DOKUMEN SUMBER:
====

Sebuah
visi baru untuk pendidikan di abad ke-21 kini mulai terbentuk. Pendidikan yang
berkualitas harus mendukung perkembangan individu sebagai pembelajar sepanjang
hidupnya.
Pendidikan
harus bisa membantu orang belajar fokus memecahkan masalah dan kolaborasi.
Untuk itu, pendidikan harus memberikan dasar untuk belajar, mulai dari membaca,
menulis, dan menghitung hingga keterampilan ilmiah, digital, sosial, dan
emosional.
Pendidikan
juga harus mengembangkan kapasitas siswa untuk beradaptasi dengan dunia kerja
yang berubah dengan cepat, dapat diakses semua orang dari tahap paling awal dan
sepanjang hidup mereka. Proses ini harus membantu semua orang belajar untuk
hidup dan bekerja bersama, memahami diri sendiri, dan tanggung jawab terhadap
satu sama lain serta terhadap planet kita.

====

DATA SUMBER:
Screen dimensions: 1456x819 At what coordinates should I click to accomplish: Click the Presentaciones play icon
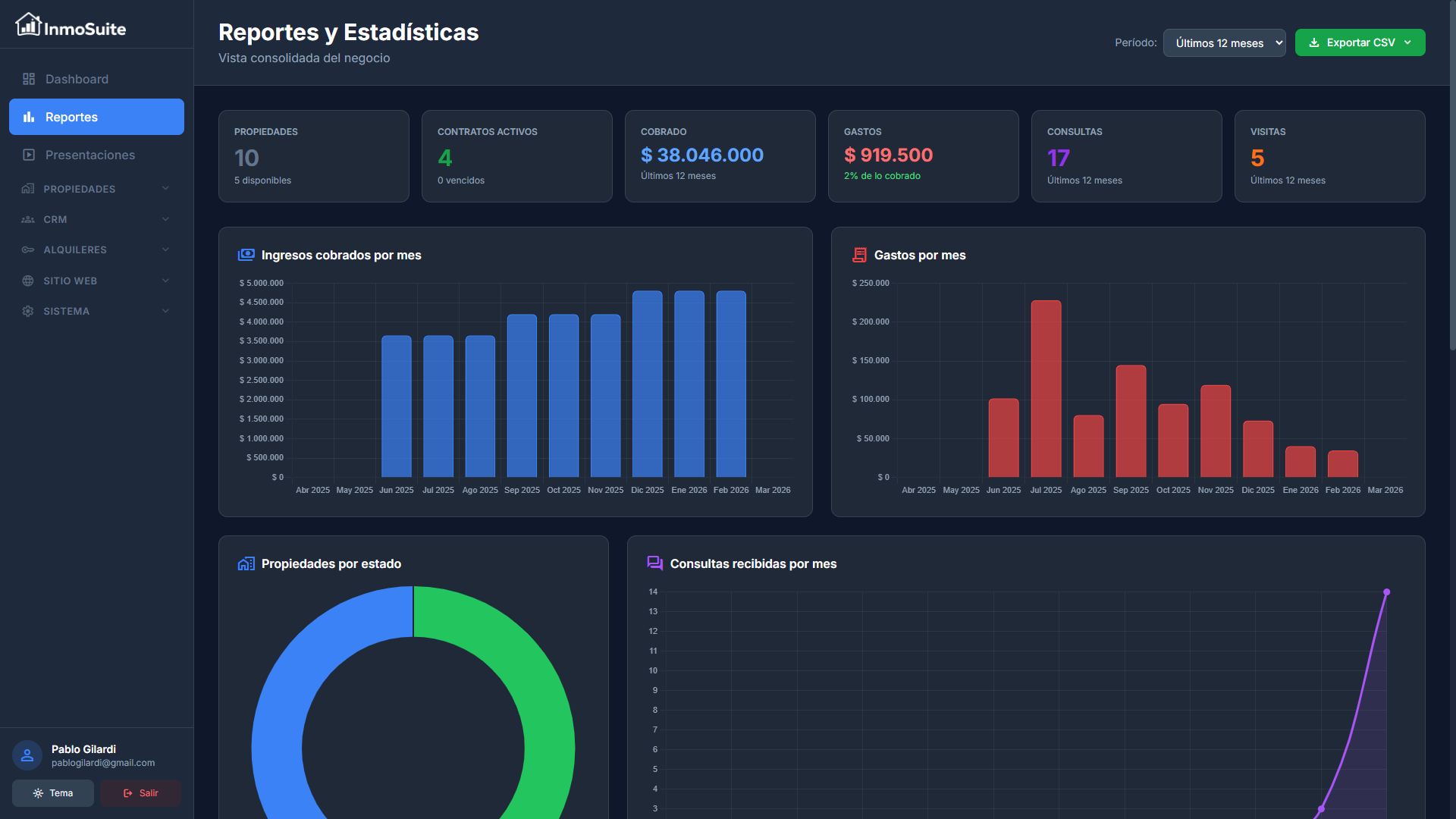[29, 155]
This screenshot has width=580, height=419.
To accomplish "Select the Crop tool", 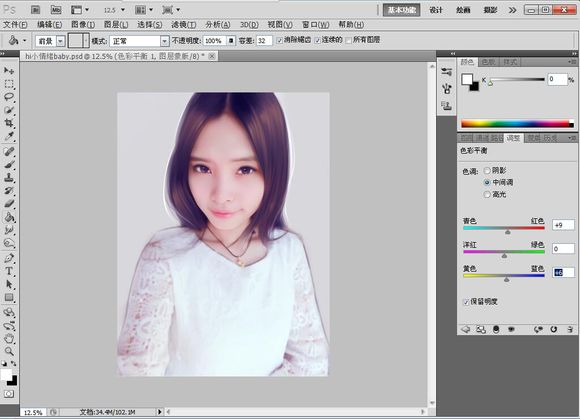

====

DAFTAR TUGAS:
1. Dalam teks tentang pendidikan abad ke-21, pendidikan yang berkualitas harus mendukung perkembangan individu sebagai apa?
2. Teruskan teks tentang visi pendidikan abad ke-21 mulai setelah kalimat terakhirnya.
Materi tersebut terpisah dan tidak berkaitan dengan teks tentang pendidikan.

KUNCI JAWABAN:
1. Sebagai pembelajar sepanjang hidupnya.

2.
Mengantisipasi
abad 21, UNESCO (United Nations Educational, Scientific and Cultural
Organization) telah merumuskan visi dasar pendidikan (Ada yang menyebutkan lima
visi dasar dengan menambahkan learning to learn). Ini artinya, pendidikan masa
depan menurut UNESCO haruslah mengacu pada empat dasar itu. Atau dapat dikatakan,
jika tidak mengacu pada empat dasar tersebut maka pendidikan tidak akan sesuai
dengan tantangan kehidupan di milenium ketiga ini. UNESCO dalam bahasa agama
dalam waktu bersamaan dapat pula berarti sedang menjelaskan nilai-nilai ajaran
Islam dengan bahasa Unesco. Uraian empat dasar UNESCO tersebut adalah sebagai
berikut:[1]
1. Learning To Think
How
to think merupakan keterampilan berpikir dalam melihat sebuah permasalahan dari
berbagai sudut pandang. Keterampilan ini merupakan prasyarat bagi terbentuknya
keunggulan kemampuan dalam mengidentifikasi, menganalisis, memahami dan
menetapkan skala prioritas alternatif pemecahan masalah yang dihadapi secara
efektif dan efisien (Mukhadis, 2009:226).
Keterampilan
ini lebih berorientasi pada kemampuan menganalisis dan berpikir kritis terhadap
suatu fenomena (masalah). Kemampuan berpikir sintetik merupakan kemampuan
membangkitkan ide baru dan menarik, lebih berperan dalam penemuan terhadap
alternatif pemecahan masalah yang belum dikenal sebelumnya (berpikir kreatif).
Sedangkan kemampuan berpikir praktikal merupakan kemampuan menerjemahkan teori
ke dalam praktek, dan merubah ide-ide abstrak ke arah kecakapan praktikal.
Kemampuan praktikal juga mempunyai arti sebagai kemampuan melaksanakan
alternatif pemecahan masalah yang telah ditemukan, dinilai khalayak, diberi
masukan, dan bagaimana kita menyikapi terhadap masukan.
Dalam
banyak ayat al-Quran mengajarkan untuk berpikir dan belajar, baik menggunakan
istilah berpikir maupun tantangan secara langsung. Ungkapan afala taqilun”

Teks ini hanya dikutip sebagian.